Generate missing C-grid coordinates

Climate model output is usually provided with geometric information like the position of the cell center and boundaries. Gridded observational datasets often lack these informations and provide only the position of either the gridcell center or cell boundary.

This makes the calculation of common vector calculus operators like the gradient difficult, and results depend on the particular method used.

xgcm can infer the cell boundary or cell center location depending on the geometry of the gridded source dataset. This enables consistent and easily reproducible calculations across model and observational datasets.

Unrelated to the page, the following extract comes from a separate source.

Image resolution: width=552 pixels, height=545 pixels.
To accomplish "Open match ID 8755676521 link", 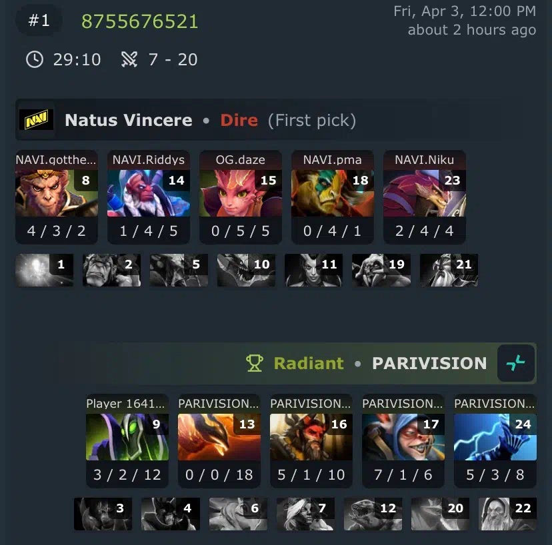I will (x=140, y=21).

The autogenerate module enables the user to apply the same methods to both model output and observational products, which enables better comparison and a unified workflow using different sources of data.

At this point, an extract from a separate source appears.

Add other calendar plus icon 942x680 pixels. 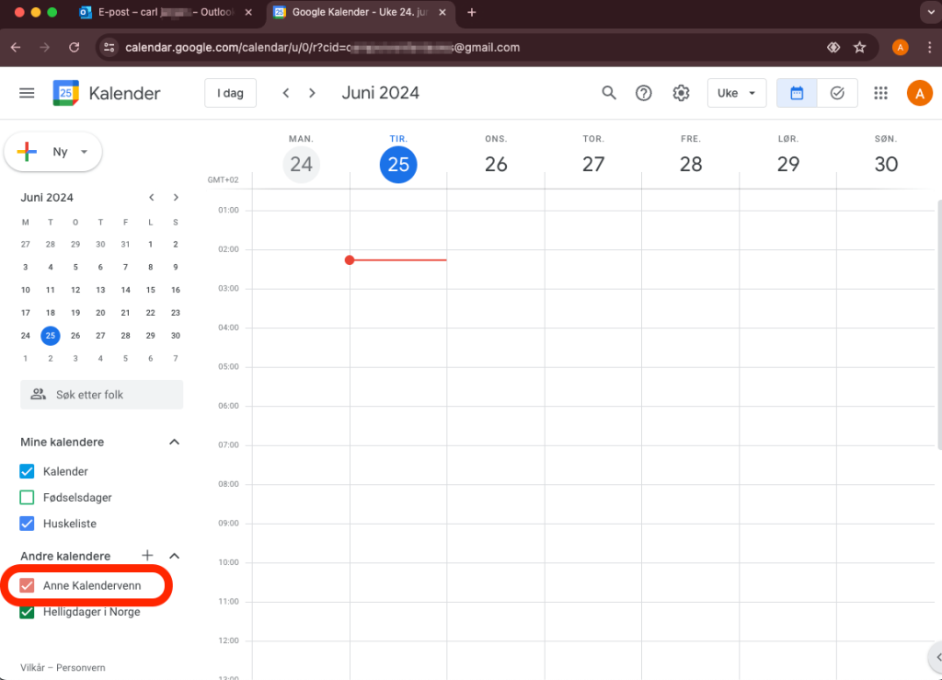[147, 556]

In this case xgcm can infer the missing coordinates to enable the creation of a grid object. Below we will illustrate how to infer coordinates for several example datasets (nonperiodic and periodic) and show how the resulting dataset can be used to perform common calculations like gradients and distance/area weighted averages on observational data.

Non periodic 1D example: Ocean temperature profile

First let’s import xarray and xgcm

[ ]:
import numpy as np
import xarray as xr
from xgcm import Grid
from xgcm.autogenerate import generate_grid_ds
import matplotlib.pyplot as plt
%matplotlib inline

Below we will create a synthetic temperature profile with decreasing temperature at depth, with unevenly spaced depth intervals (commonly found in hydrographic data).

[ ]:
# create a synthetic ocean temperature profile with uneven spacing in depth
z = np.hstack([np.arange(1,10, 1), np.arange(10,200, 10), np.arange(200,700, 20)])
# Create synthetic temperature profile with maximum temperature gradient at mid depth (e.g. the thermocline)
temp = ((np.cos(np.pi*z/700) + 1) + np.exp(-z/350) / 2) * 10

# Convert to xarray.Dataset
ds = xr.DataArray(temp, dims=['depth'], coords={'depth':z}).to_dataset(name='temperature')

ds.temperature.plot(y='depth', yincrease=False)

Infer the cell boundaries using xgcm.autogenerate

generate_grid_ds can infer the missing cell positions based on the given position (defaults to cell center) and the axis, which is defined by passing a dictionary with the physical axis as key and the dataset dimensions belonging to that axis as values.

[ ]:
# Generate 'full' dataset, which includes additional coordinate `depth_left` and appropriate attributes.
ds_full = generate_grid_ds(ds, {'Z':'depth'})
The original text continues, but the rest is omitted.